Reputation: 808
I am using vim with latex-suite plugin.
I have a piece of text, that I want to enclose in verbatim
environment. Let's say it looks like this:
<?xml version="1.0" encoding="UTF-8"?>
<errors>
<error>Record not found</error>
</errors>
So I visually select text, press <F5>
, type verbatim
and press <CR>
. I get:
\begin{verbatim}
<?xml version="1.0" encoding="UTF-8"?>
<errors>
<error>Record not found</error>
</errors>
\end{verbatim}
And what I want to get is:
\begin{verbatim}
<?xml version="1.0" encoding="UTF-8"?>
<errors>
<error>Record not found</error>
</errors>
\end{verbatim}
Is there a way to prevent enclosing in environment using this mechanism from removing leading whitespaces? I have a lot xml samples, and I do not want to indent them or enclose in environment manually.
Upvotes: 1
Views: 212
Reputation: 56438
One way to do this is to embed XML syntax inside Tex syntax, then use the XML indentation rules on the XML code as determined by the syntax highlighting attribute of the lines in question.
With that you can just run the =
indentation over a region and it should do the right thing indentation wise. Or maybe even it'll indent correctly first time.
First, make a .vim/after/syntax/tex
directory and add the following code as .vim/after/syntax/tex/xmlembed.vim
:
if exists("b:current_syntax")
unlet b:current_syntax
endif
syn include @XML syntax/xml.vim
syn region XMLEmbedded matchgroup=XMLCommand
\ start=+\\begin{verbatim}\n\+<?xml+rs=s+16
\ skip=+\\$+
\ end=+\\end{verbatim}+ contains=@XML
syn cluster texZone add=XMLEmbedded
hi def link XMLCommand texZone
func! TexXML(lnum)
let name = tolower(synIDattr(synID(a:lnum, 1, 1), "name"))
if name =~ 'xml'
return XmlIndentGet(a:lnum, 1)
endif
return -1
endfunc
runtime indent/xml.vim
set indentexpr=TexXML(v:lnum)
What that does is include XML syntax highlighting as @XML and define a region bounded by the begin/end (and also matching \begin{verbatim} part but include the <?xml is perhaps overkill, but just in case you want other non-xml verbose regions it might be worth having.
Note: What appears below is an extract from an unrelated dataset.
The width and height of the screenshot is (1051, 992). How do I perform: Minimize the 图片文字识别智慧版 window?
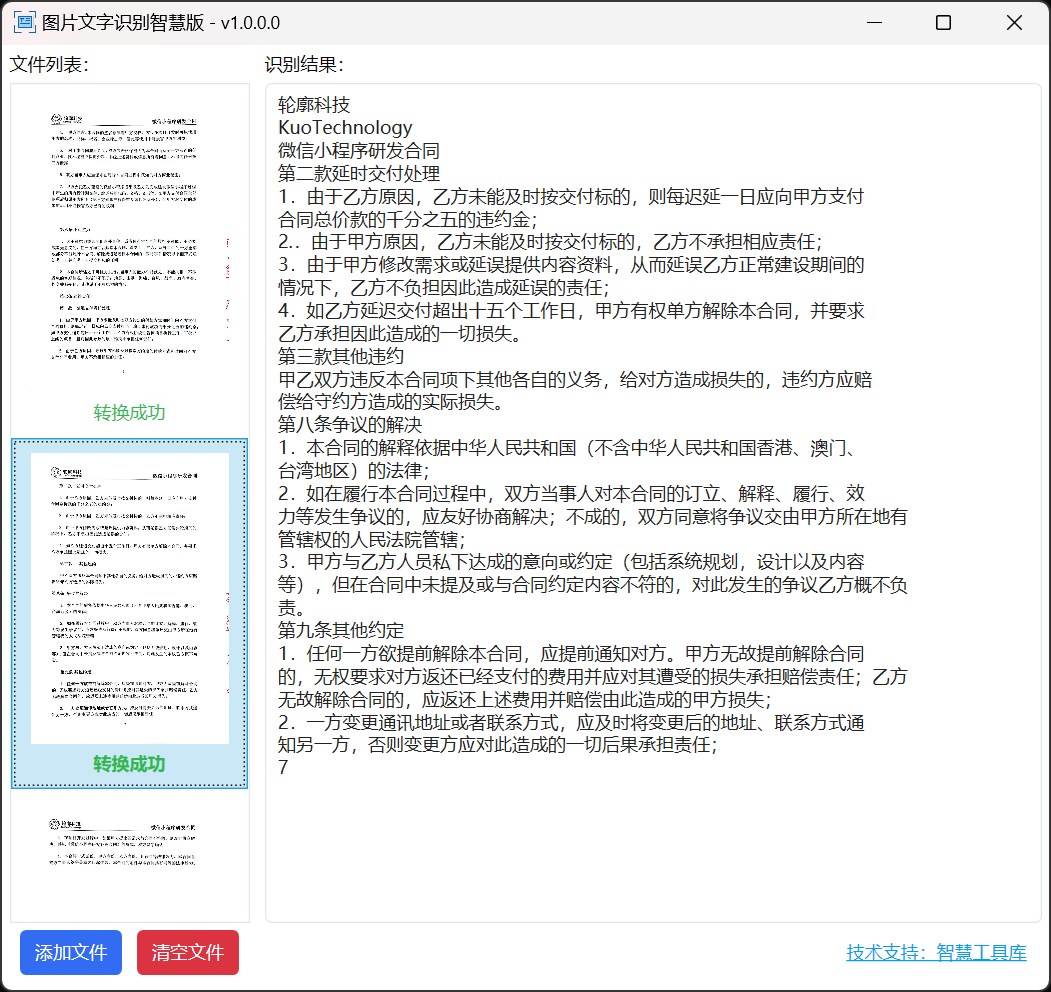pyautogui.click(x=874, y=23)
After that this snippet imports the XML indent rules with runtime indent/xml.vim
. XML is indented by an expression, XmlIndentGet, but instead of that the indent expression is set to a wrapper function TexXML
. This checks if the current line "looks like xml", and if so indents it like XML, otherwise uses the current indentation. For a line to look like XML the function simply checks if the syntax highlighting matches "xml".
You need to have syntax highlighting on for this to work.